**WHAT YOU HAVE TO DO**
Please state which proteins cereblon joins to form an E3 ubiquitin ligase complex, according to the cereblon passage.

**PASSAGE**
+++++
Cereblon is a protein that in humans is encoded by the CRBN gene. The gene that encodes the cereblon protein is found on the human chromosome 3, on the short arm at position p26.3  from base pair 3,190,676 to base pair 3,221,394. CRBN orthologs are highly conserved from plants to humans.

Function

Ubiquitination and role in development 

Cereblon forms an E3 ubiquitin ligase complex with damaged DNA binding protein 1 (DDB1), Cullin-4A (CUL4A), and regulator of cullins 1 (ROC1).  This complex ubiquitinates a number of other proteins.  Through a mechanism which has not been completely elucidated, this ubiquitination results in reduced levels of fibroblast growth factor 8 (FGF8) and fibroblast growth factor 10 (FGF10). FGF8 in turn regulates a number of developmental processes, such as limb and auditory vesicle formation. The net result is that this ubiquitin ligase complex is important for limb outgrowth in embryos.
+++++
**DATA PROVIDED**

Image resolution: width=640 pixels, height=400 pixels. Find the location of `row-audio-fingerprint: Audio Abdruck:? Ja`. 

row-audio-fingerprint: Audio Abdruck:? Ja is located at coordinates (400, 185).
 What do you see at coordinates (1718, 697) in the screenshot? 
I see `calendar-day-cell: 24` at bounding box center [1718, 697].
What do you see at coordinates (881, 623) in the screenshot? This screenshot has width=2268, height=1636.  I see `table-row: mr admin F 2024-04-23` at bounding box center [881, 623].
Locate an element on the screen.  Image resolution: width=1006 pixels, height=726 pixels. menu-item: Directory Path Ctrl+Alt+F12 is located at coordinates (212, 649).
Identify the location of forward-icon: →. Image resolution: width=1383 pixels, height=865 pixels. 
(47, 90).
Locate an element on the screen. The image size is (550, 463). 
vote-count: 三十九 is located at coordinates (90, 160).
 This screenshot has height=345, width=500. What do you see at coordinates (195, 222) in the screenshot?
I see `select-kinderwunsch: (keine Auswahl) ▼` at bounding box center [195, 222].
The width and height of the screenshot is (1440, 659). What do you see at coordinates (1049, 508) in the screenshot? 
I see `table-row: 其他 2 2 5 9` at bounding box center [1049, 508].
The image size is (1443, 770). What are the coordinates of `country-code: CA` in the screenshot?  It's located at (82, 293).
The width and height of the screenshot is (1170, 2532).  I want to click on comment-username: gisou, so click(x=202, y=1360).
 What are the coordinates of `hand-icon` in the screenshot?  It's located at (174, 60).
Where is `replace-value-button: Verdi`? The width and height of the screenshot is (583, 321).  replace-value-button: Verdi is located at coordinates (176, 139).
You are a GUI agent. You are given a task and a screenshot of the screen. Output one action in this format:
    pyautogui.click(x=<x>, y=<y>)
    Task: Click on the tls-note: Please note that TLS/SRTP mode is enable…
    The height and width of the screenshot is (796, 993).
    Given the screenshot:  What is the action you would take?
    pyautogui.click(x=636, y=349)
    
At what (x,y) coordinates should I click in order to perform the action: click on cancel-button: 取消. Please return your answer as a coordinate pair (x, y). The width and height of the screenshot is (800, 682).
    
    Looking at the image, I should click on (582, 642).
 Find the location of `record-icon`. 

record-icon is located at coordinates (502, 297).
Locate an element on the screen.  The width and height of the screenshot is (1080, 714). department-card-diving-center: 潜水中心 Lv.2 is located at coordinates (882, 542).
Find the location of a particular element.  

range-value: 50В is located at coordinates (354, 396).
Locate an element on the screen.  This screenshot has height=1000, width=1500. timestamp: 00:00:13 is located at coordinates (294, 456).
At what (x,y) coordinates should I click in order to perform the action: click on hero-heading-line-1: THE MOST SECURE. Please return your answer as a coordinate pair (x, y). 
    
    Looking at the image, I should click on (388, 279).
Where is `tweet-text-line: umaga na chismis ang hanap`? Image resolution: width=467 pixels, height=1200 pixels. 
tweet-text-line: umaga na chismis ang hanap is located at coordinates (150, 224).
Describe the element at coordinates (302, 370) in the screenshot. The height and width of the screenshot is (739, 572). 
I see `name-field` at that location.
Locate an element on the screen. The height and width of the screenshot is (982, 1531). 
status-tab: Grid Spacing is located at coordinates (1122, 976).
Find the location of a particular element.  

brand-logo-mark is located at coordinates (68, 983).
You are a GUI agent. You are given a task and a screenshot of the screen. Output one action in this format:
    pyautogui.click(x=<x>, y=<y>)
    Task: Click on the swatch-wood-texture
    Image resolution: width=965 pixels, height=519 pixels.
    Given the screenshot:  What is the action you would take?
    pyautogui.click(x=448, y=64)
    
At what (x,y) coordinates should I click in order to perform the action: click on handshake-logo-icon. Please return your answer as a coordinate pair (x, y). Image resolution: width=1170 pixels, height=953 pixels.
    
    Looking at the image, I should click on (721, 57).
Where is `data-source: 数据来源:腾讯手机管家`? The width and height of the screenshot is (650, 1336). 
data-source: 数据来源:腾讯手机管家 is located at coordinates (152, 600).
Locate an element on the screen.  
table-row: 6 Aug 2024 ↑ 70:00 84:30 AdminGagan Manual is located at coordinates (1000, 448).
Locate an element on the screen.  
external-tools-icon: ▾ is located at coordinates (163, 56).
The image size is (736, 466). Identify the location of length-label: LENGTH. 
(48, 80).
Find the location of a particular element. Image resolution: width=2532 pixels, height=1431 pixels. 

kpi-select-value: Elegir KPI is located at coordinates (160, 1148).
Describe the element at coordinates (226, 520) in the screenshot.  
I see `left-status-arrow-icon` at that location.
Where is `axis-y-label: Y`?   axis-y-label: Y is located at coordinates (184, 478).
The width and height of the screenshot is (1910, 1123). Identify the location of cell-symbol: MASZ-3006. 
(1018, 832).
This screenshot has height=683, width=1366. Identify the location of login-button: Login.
+++++
**EXERCISE RESULT**
Damaged DNA binding protein 1 (DDB1), Cullin-4A (CUL4A), and regulator of cullins 1 (ROC1).